Упоительно свежий день. Похороны А.А. Блока мы с Эрнстом застали уже продвигающимися по Офицерской улице. Как раз с Английской в это время вышел отряд матросов с красным знаменем впереди. Я уже подумал, что власти пожелали почтить этим эскортом почета автора «Двенадцати», но матросы пересекли улицу и пошли дальше. И я только подивился тому кредиту, который я все же продолжаю делать советской государственности. Похороны вышли довольно торжественные. Гроб несли все время на руках (и, к сожалению, открытым, что вследствие уже сильного разложения и жары солнца было не очень благоразумно — тленный дух моментами слышался даже на большом расстоянии). Дроги были старые, режимного образца (последней категории), и кляч в сетчатой попоне вели под уздцы факельщики без факелов в «белых» ливреях и в продавленных белых цилиндрах; несколько венков с лентами. Кто-то всунул в руку автора «Двенадцати» красную розу. Толпа была очень внушительная — человек триста по меньшей мере, и все дошли до кладбища, и почти все отстояли службу, происходившую в новой (до чего уродливой вблизи) церкви и длившуюся часа два, если не больше. Однако речей не было и не должно быть, так как все говоруны готовились к гражданской панихиде.
Даже были экипажи! В одной пролетке ехала Добычина. В хвосте очутилась театральная линия. Церемониймейстером был неутомимый Бережной. Как то всегда бывает, кроме страдальцев, несших фоб, убитой горем вдовы и еще нескольких лиц (среди них совершенно заплаканный В. Гиппиус; о нем дальше), никому на пути следования, как кажется, не было дела до того, кого провожают до места вечного успокоения, а все лишь промеж себя болтали и устраивали свои делишки. Так и я успел перемолвиться с Монаховым, с Петровым (Бродский считает, что если «Тартюф» и назначен, то едва ли пойдет) и представить последнему Гаккеля, побеседовать с Яшкой Капланом, с Величковым, с Шурочкой и с Ромом, пожать руку Изгоеву, посидеть в пролетке с Добычиной и т. д.

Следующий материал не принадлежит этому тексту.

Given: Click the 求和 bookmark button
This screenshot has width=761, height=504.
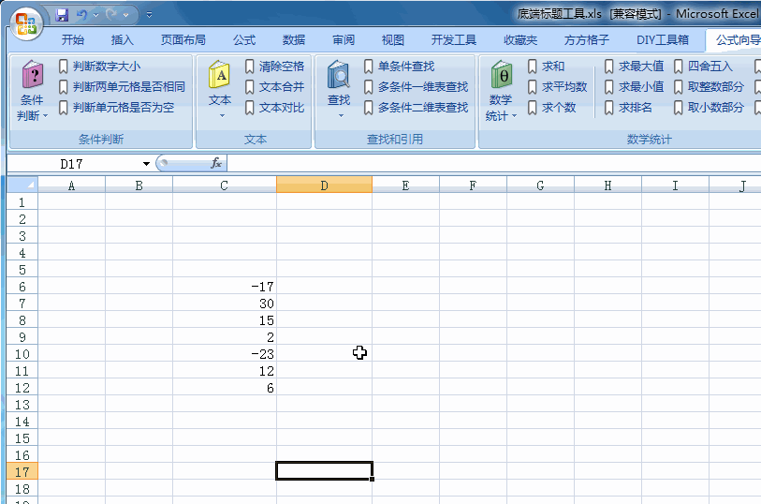Looking at the screenshot, I should pyautogui.click(x=546, y=67).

Нотгафт потрясен уже распространившимся известием о бегстве Ремизовых. Каплан возмущен тем значением, которое было придано в Париже боксерскому матчу, при котором совершенно разбили физиономию чемпиону Франции Шарпантье. Добычина обещает освобождение Миши [брат Бенуа] через два дня и наперекор злой интриге его собственного комиссара. Шурочка очень мила, но совершенно гибнет под бременем забот, так как ее мать и сестра вернулись из Сибири и сели ей на шею, да вдобавок прекратилась присылка продуктов оттуда.

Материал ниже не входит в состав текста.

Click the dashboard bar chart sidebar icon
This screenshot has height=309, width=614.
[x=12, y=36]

Пройдя один по кладбищу, я наслаждался игрой солнца в листве, на стволах и на памятниках. Прав Либих, считая, что зелень на солнце трепещет черно-серым. И, постояв в церкви, я почувствовал, что устал, и с радостью воспользовался приглашением Кунина доставить меня домой на его лошади. Перед этим я имел разговор с В.Гиппиусом и с Ольденбургом. Первый — вне себя от смерти Блока, и он был тем более потрясен этим, что уже год не виделся с ним. Он также считает, что «Двенадцать» явление истерическое, акт отчаяния и что в значительной степени ощущение содеянного греха подточило Блока. В последние дни, в бреду он спрашивал жену: все ли экземпляры «Двенадцати» уничтожены, все ли сожжены? До Октябрьской революции Блок был скорее черносотенным…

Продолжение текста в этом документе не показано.